--- Task directions ---
Repeat exactly, please, the lines that begin at the start of the listing and end at the line holding "Add to Cart (217, 916)".

--- Data supplied ---
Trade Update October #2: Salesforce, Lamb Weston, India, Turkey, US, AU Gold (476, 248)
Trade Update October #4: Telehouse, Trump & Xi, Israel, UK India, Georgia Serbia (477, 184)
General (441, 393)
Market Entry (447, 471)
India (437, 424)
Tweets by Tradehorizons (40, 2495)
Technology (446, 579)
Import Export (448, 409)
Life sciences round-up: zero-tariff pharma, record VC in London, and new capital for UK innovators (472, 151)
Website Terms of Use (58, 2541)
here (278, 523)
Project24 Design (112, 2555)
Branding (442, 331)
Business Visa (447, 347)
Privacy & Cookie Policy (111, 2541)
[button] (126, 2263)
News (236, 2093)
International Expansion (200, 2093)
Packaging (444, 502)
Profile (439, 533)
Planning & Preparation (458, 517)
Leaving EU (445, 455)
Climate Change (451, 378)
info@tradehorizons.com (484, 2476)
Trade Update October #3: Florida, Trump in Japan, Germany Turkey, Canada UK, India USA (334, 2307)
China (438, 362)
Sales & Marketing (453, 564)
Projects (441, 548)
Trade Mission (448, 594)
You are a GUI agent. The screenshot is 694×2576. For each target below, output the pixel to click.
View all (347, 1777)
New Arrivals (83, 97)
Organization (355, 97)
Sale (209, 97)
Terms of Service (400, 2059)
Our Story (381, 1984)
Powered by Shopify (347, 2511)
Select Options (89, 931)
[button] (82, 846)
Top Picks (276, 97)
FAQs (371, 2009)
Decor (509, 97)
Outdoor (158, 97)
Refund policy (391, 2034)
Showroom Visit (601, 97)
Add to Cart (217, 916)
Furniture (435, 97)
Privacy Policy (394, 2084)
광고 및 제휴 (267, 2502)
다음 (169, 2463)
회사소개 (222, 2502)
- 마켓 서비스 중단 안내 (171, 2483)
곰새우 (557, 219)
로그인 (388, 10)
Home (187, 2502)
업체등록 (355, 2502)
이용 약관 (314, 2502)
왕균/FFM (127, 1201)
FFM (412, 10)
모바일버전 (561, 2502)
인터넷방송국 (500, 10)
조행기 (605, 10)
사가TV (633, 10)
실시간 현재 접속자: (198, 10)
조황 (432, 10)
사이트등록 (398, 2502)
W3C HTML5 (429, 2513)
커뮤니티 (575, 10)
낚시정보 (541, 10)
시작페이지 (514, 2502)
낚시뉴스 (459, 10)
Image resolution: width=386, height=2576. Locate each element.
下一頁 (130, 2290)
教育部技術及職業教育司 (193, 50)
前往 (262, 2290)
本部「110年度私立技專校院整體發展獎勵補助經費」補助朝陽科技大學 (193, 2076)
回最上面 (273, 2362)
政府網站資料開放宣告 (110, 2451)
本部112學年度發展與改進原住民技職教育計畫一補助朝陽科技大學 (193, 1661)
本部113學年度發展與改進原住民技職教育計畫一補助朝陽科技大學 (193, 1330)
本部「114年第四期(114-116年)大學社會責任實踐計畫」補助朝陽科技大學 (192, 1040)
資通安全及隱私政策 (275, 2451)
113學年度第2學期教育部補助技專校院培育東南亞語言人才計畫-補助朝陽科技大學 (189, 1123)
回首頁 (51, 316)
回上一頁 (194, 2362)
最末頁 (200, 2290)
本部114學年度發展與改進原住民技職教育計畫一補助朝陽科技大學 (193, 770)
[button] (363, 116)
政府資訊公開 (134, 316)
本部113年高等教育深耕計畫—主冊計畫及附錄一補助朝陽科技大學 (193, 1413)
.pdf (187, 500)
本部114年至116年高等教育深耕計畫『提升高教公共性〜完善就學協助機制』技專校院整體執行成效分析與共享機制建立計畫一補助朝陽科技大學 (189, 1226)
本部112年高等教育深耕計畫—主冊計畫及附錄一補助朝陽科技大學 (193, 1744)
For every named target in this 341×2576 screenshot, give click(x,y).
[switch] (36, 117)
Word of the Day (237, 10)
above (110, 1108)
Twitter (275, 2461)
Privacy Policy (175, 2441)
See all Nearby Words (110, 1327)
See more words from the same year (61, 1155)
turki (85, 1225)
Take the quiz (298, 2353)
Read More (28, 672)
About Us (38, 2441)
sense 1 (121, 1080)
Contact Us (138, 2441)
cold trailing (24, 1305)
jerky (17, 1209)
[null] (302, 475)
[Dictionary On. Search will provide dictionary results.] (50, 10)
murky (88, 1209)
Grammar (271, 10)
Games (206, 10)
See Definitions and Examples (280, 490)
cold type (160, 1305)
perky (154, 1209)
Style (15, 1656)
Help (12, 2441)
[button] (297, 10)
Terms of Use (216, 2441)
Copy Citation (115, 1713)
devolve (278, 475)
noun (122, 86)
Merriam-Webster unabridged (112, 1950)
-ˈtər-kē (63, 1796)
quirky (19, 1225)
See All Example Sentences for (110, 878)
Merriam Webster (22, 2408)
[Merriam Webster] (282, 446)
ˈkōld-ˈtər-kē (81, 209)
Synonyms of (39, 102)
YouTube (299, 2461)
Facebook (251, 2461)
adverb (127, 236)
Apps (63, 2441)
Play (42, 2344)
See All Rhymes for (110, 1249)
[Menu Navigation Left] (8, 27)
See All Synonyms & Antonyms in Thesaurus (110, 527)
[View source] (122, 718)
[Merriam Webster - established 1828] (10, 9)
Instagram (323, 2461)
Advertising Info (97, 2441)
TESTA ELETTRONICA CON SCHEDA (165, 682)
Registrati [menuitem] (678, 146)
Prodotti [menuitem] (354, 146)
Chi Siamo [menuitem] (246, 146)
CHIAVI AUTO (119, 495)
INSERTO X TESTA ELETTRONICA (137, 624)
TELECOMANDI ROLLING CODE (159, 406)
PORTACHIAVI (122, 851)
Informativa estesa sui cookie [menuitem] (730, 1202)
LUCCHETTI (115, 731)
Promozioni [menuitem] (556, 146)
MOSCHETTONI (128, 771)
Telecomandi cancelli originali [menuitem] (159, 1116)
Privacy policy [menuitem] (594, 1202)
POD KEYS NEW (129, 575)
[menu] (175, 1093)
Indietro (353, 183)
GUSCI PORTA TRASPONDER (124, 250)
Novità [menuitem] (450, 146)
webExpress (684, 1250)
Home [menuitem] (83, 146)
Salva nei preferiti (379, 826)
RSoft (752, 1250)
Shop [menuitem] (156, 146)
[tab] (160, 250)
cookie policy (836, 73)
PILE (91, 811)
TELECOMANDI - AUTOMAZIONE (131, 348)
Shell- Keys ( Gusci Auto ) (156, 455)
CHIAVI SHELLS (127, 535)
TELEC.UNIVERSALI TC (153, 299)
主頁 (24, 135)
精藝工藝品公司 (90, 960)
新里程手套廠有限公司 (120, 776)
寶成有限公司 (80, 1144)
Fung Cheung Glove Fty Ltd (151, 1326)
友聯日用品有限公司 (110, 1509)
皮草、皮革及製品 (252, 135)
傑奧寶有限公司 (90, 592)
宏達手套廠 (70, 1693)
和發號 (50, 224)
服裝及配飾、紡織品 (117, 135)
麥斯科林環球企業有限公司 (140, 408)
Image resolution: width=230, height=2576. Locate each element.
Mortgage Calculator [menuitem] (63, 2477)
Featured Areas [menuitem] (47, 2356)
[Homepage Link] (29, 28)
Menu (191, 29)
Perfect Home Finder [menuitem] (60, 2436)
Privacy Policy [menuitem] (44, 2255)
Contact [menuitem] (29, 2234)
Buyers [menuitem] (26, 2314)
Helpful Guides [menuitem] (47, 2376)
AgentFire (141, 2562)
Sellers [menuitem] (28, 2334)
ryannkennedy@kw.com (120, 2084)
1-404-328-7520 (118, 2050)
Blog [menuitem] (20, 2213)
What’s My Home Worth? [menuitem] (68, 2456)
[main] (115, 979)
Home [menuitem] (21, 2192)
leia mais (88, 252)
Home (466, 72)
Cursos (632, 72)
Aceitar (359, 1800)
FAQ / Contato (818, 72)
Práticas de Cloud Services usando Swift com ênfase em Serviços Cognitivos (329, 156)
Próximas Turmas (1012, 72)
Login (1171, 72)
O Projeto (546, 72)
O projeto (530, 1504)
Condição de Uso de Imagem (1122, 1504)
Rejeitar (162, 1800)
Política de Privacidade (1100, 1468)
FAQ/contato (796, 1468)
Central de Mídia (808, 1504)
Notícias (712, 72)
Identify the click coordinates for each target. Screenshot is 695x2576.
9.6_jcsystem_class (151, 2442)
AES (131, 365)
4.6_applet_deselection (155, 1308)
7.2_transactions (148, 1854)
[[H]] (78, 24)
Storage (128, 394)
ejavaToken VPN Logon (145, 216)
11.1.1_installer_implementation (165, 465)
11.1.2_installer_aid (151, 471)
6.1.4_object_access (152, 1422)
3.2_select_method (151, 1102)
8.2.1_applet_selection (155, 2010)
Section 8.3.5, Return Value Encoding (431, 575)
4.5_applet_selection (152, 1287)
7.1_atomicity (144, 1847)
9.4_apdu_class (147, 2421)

--- Exercise solution ---
Trade Update October #2: Salesforce, Lamb Weston, India, Turkey, US, AU Gold (476, 248)
Trade Update October #4: Telehouse, Trump & Xi, Israel, UK India, Georgia Serbia (477, 184)
General (441, 393)
Market Entry (447, 471)
India (437, 424)
Tweets by Tradehorizons (40, 2495)
Technology (446, 579)
Import Export (448, 409)
Life sciences round-up: zero-tariff pharma, record VC in London, and new capital for UK innovators (472, 151)
Website Terms of Use (58, 2541)
here (278, 523)
Project24 Design (112, 2555)
Branding (442, 331)
Business Visa (447, 347)
Privacy & Cookie Policy (111, 2541)
[button] (126, 2263)
News (236, 2093)
International Expansion (200, 2093)
Packaging (444, 502)
Profile (439, 533)
Planning & Preparation (458, 517)
Leaving EU (445, 455)
Climate Change (451, 378)
info@tradehorizons.com (484, 2476)
Trade Update October #3: Florida, Trump in Japan, Germany Turkey, Canada UK, India USA (334, 2307)
China (438, 362)
Sales & Marketing (453, 564)
Projects (441, 548)
Trade Mission (448, 594)
You are a GUI agent. The screenshot is 694×2576. For each target below, output the pixel to click.
View all (347, 1777)
New Arrivals (83, 97)
Organization (355, 97)
Sale (209, 97)
Terms of Service (400, 2059)
Our Story (381, 1984)
Powered by Shopify (347, 2511)
Select Options (89, 931)
[button] (82, 846)
Top Picks (276, 97)
FAQs (371, 2009)
Decor (509, 97)
Outdoor (158, 97)
Refund policy (391, 2034)
Showroom Visit (601, 97)
Add to Cart (217, 916)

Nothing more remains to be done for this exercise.